→ **DOCUMENT EXTRACT**
-------------------------

API Overview

Get API Key

Pay-as-you-go：Visit API Keys > Create new secret key to get your API Key
Pay-as-you-go supports all modality models, including Text, Video, Speech, and Image.
Coding Plan：Visit API Keys > Create Coding Plan Key to get your API Key
Coding Plan only supports MiniMax text models. See Coding Plan Overview for details.

Text Generation

The text generation API uses MiniMax M2.5, MiniMax M2.5 highspeed, MiniMax M2.1, MiniMax M2.1 highspeed, MiniMax M2 to generate conversational content and trigger tool calls based on the provided context. It can be accessed via HTTP requests, the Anthropic SDK (Recommended), or the OpenAI SDK.

Supported Models

Model Name	Context Window	Description
MiniMax-M2.5	204,800	Peak Performance. Ultimate Value. Master the Complex (output speed approximately 60 tps)
MiniMax-M2.5-highspeed	204,800	M2.5 highspeed: Same performance, faster and more agile (output speed approximately 100 tps)
MiniMax-M2.1	204,800	Powerful Multi-Language Programming Capabilities with Comprehensively Enhanced Programming Experience (output speed approximately 60 tps)
MiniMax-M2.1-highspeed	204,800	Faster and More Agile (output speed approximately 100 tps)
MiniMax-M2	204,800	Agentic capabilities, Advanced reasoning

Please note: The maximum token count refers to the total number of input and output tokens.

Anthropic API Compatible (Recommended)

Use Anthropic SDK with MiniMax models

OpenAI API Compatible

Use OpenAI SDK with MiniMax models

Text to Speech (T2A)

This API provides synchronous text-to-speech (T2A) generation, supporting up to 10,000 characters per request. The interface is stateless: each call only processes the provided input without involving business logic, and the model does not store any user data. Key Features

Access to 300+ system voices and custom cloned voices.
Adjustable volume, pitch, speed, and output formats.
Support for proportional audio mixing.
Configurable fixed time intervals.
Multiple audio formats and specifications supported: mp3, pcm, flac, wav (wav is supported only in non-streaming mode).
Support for streaming output.

Typical Use Cases: short text generation, voice chat, online social interactions.

Supported Models

Model	Description
speech-2.8-hd	Latest HD model. Perfecting Tonal Nuances. Maximizing Timbre Similarity.
speech-2.8-turbo	Latest Turbo model. Perfecting Tonal Nuances. Maximizing Timbre Similarity.
speech-2.6-hd	HD model with outstanding prosody and excellent cloning similarity.
speech-2.6-turbo	Turbo model with support for 40 languages.
speech-02-hd	Superior rhythm and stability, with outstanding performance in replication similarity and sound quality.
speech-02-turbo	Superior rhythm and stability, with enhanced multilingual capabilities and excellent performance.

-------------------------

→ **EXERCISE DATA**

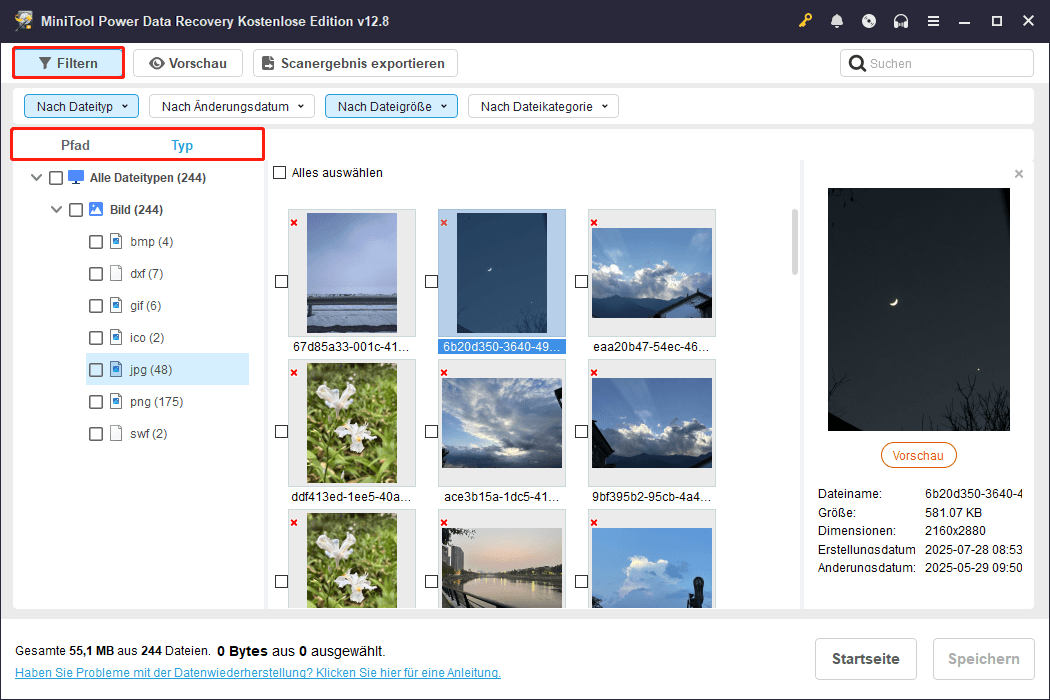
Task: Open the notification bell icon
Action: [x=837, y=21]
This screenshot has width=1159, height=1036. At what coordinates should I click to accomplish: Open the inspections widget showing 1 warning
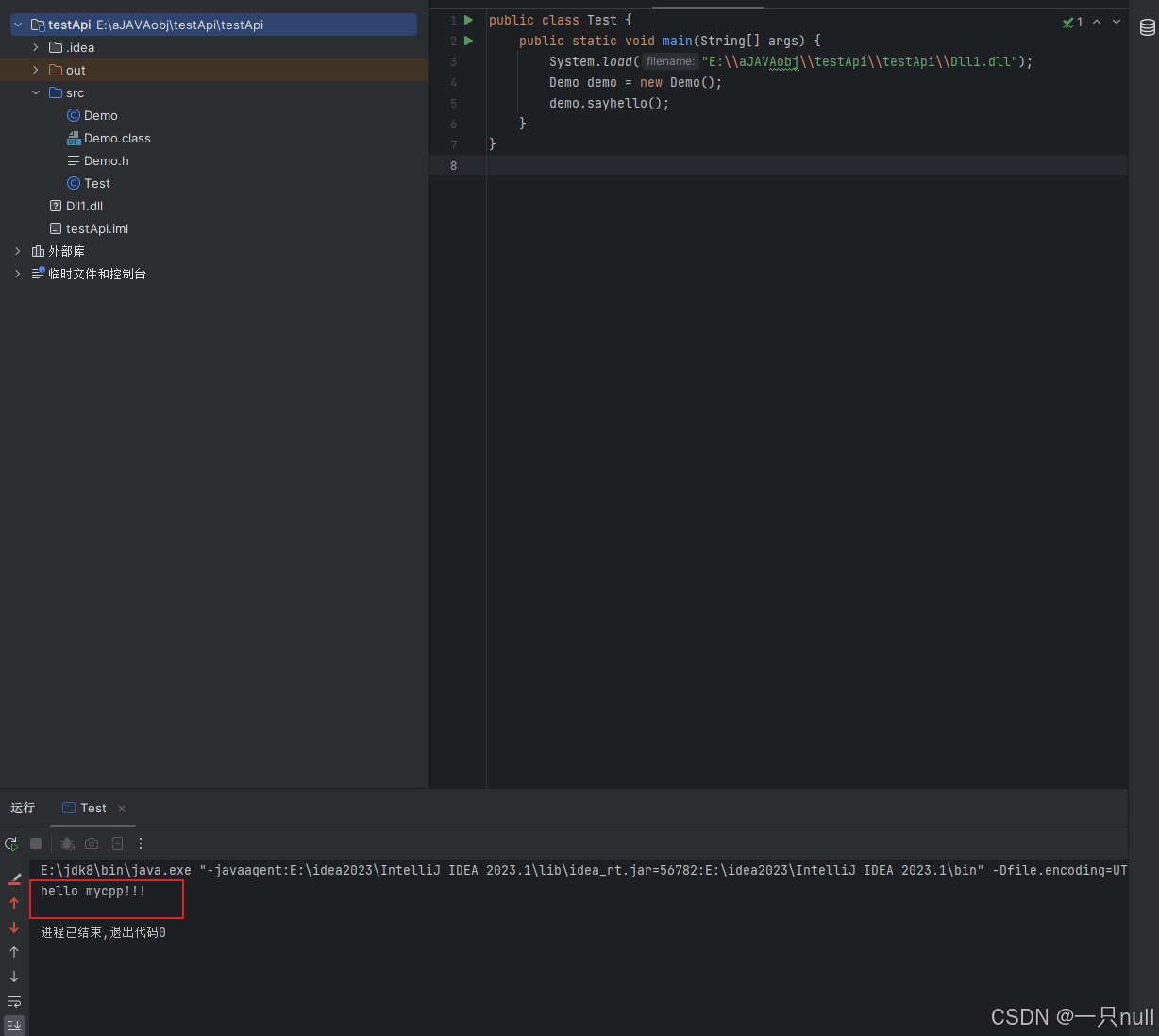point(1072,21)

-------------------------

→ **QUESTIONS TO ANSWER**
a) In the API overview, how many characters can a single synchronous text-to-speech request support?
b) Retype the API overview from "Support for proportional" to "excellent cloning similarity.".

→ **SOLUTIONS IN ORDER**
a) Up to 10,000 characters per request.

b)
Support for proportional audio mixing.
Configurable fixed time intervals.
Multiple audio formats and specifications supported: mp3, pcm, flac, wav (wav is supported only in non-streaming mode).
Support for streaming output.

Typical Use Cases: short text generation, voice chat, online social interactions.

Supported Models

Model	Description
speech-2.8-hd	Latest HD model. Perfecting Tonal Nuances. Maximizing Timbre Similarity.
speech-2.8-turbo	Latest Turbo model. Perfecting Tonal Nuances. Maximizing Timbre Similarity.
speech-2.6-hd	HD model with outstanding prosody and excellent cloning similarity.